Abbiamo portato chiarezza e stabilità nel settore, che garantisce servizi per un valore superiore a 184 milioni di euro – spiega l’assessore – I contratti venivano prorogati di anno in anno, senza un disegno programmatico preciso. Abbiamo invece ritenuto necessario uscire da un’indeterminatezza delle concessioni, in un frangente economico instabile e preoccupante, che rendeva difficile pensare al futuro. Senza prospettive, soffrono anche gli investimenti e l’accensione di rapporti con il mondo del credito, necessari per sostenere gli stessi investimenti”.

Brandoni ricorda poi che, nella seconda metà del 2022, “la recente normativa sul mercato e la concorrenza (DL 118/22), ha spinto energicamente verso ‘gare immediate’ per i contratti scaduti, con il rischio di una forte decurtazione dei trasferimenti statali per il settore. Si è fatto quindi ordine su un contesto ormai sfilacciato, prendendo il tempo necessario per portare avanti un consistente piano d’investimenti e per riprogrammare il settore, allo scopo di preparare le procedure concorrenziali da attivare entro il 2026, per varare i nuovi affidamenti da fine 2026”.

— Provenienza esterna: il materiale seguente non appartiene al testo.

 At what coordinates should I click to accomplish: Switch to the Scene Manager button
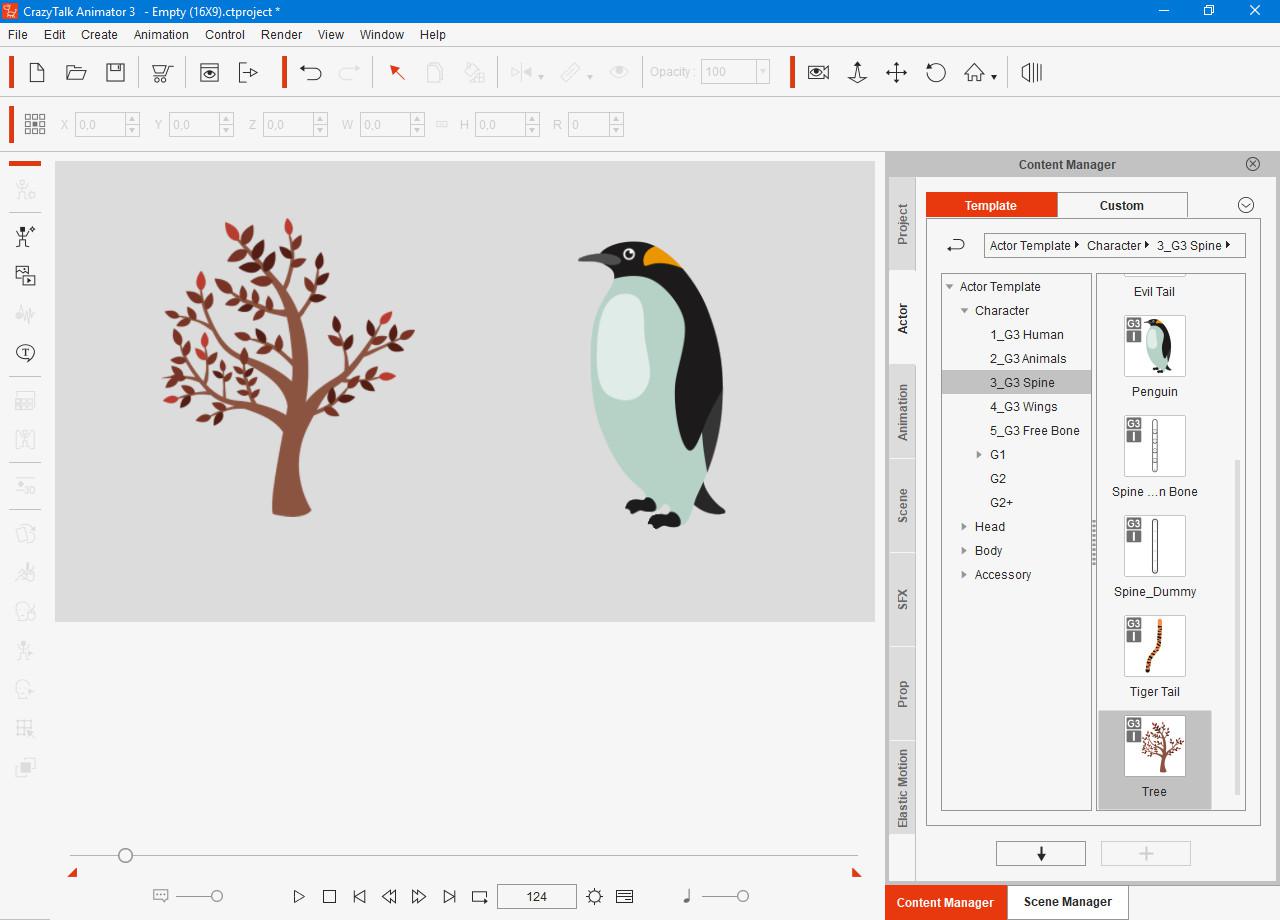[1067, 901]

Le organizzazioni confederali hanno preso atto delle novità, evidenzia l’assessore, “in un clima molto cordiale e collaborativo, in cui agli aggiornamenti sul piano di lavori della Regione per il 2023, come le prossime misure per il caro energia, si sono aggiunti importanti suggerimenti dei sindacati per un progressivo rilancio del settore, in un contesto ancora gravato dagli effetti della crisi pandemica e dalle nuove criticità di quella energetica”.